The cafe was set up like every Texas small town cafe I have ever seen. Booths lined the wall and no matter which one a person sat in, that was the one that had the sunken place in it, making you feel as if you were sitting in a hole. In the middle of the room was a large table with a multitude of chairs around it. This was the regulars table and you did not sit there unless invited.
As we walked in the chorus directed at my companion was nearly always the same. “ How ya’ doin’”. “Talked to your mama yesterday”. “Who’s that beanpole ya’ got with ya’”. I took some offense to the last remark. Even if I was on the slim side I considered myself a strapping young lad, able to carry my own weight and half of someone else’s. Despite my chagrin (or because of it) the name stuck and I was “Beanpole” forever after in that little cafe.
Basically I was a city kid. I had been born in a large metropolis and the smallest town I had ever lived in had a population of seventy-five thousand.
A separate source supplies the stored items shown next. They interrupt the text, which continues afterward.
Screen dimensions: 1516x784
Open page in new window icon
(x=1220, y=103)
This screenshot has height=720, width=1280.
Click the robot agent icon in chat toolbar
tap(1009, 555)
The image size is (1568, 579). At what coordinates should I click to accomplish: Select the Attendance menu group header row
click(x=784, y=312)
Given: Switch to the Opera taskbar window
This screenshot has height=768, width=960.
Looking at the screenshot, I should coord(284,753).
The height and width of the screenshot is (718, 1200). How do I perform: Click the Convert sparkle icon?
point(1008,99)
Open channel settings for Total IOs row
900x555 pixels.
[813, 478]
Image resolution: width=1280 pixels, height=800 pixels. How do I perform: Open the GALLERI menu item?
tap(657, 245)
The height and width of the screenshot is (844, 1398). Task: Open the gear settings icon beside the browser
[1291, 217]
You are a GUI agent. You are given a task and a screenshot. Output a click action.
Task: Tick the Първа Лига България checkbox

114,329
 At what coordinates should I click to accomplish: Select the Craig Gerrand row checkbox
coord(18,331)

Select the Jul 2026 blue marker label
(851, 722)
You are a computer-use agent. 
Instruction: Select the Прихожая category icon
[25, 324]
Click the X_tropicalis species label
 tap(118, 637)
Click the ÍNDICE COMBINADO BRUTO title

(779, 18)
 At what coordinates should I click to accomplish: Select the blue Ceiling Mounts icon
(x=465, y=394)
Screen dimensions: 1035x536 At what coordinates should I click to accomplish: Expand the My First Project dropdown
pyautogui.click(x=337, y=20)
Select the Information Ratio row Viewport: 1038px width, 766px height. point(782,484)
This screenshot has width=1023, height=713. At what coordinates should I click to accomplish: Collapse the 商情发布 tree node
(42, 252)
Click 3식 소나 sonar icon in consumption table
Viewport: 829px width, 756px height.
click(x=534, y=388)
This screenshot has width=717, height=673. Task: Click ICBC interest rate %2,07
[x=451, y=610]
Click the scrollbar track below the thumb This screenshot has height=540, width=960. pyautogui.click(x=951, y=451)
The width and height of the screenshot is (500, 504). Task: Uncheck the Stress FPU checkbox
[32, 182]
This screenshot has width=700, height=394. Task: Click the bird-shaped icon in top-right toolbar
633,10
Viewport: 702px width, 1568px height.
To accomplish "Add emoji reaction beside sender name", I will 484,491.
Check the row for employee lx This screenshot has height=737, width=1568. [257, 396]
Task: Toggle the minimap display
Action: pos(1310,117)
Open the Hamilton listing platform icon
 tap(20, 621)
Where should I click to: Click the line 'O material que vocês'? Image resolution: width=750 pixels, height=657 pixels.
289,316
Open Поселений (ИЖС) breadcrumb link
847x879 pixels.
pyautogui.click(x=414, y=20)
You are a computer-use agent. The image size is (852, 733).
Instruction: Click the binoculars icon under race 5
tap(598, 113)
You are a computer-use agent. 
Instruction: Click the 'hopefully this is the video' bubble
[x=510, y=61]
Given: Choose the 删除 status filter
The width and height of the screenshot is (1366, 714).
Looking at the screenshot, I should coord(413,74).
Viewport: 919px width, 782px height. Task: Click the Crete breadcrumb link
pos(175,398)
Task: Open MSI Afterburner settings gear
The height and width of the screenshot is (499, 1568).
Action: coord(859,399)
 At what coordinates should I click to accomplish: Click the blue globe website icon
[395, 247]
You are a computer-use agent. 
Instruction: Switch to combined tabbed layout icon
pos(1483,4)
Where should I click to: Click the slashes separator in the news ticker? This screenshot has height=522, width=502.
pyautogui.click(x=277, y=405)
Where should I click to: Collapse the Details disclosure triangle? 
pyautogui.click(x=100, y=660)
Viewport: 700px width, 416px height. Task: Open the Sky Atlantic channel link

It was here, among the bacon and eggs washed down by endless cups of coffee, that I was introduced to reality. As I sat there, sipping coffee from the thick ceramic mug that must be a standard in every cafe in America, I listened as these men spoke of their lives.
It literally astounded me. In an abstract sort of way I knew that the food I ate everyday did not originate at the grocery store. I knew the corn and the peas and the beef were grown somewhere, but I had never connected it with men and women, young boys and girls getting up at three a.m. to milk or set out feed for the cows so they could be on the tractor at first light. As I sat and listened, beneath the joking and good-natured banter, beneath the complaints of low prices for beef and corn and high prices for feed and tractors, beneath all of it, I heard the song they were singing.
These men had a very large hand in creating life. These few fed many. Because of these men, and others like them, the majority of the population, myself included, could go about their daily lives without have to spend the majority of their time scavenging for food. There was something else that intrigued me about these men. It seemed as if they did not sit or stand or walk on the ground, but that the ground flowed through them. I realize that we are all apart of the earth, but with these men it was easier to see. They offered no pretense. They were blunt and honest and had little respect for an able bodied man who could not produce far more than he himself needed.
This, more than anything else made an impression on me. I am not a farmer or rancher, for I found them not to be my calling. However, I am a maker. Sometimes, I make beautiful one-of-a-kind items. Sometimes, I churn out nondescript items by the hundreds. And sometimes, when a tool bites the wood with a crisp sound. When the semi-molten steel on my anvil flows into the shape I intend. I hear the faint sound of a distant melody, and when I walk, the world walks with me.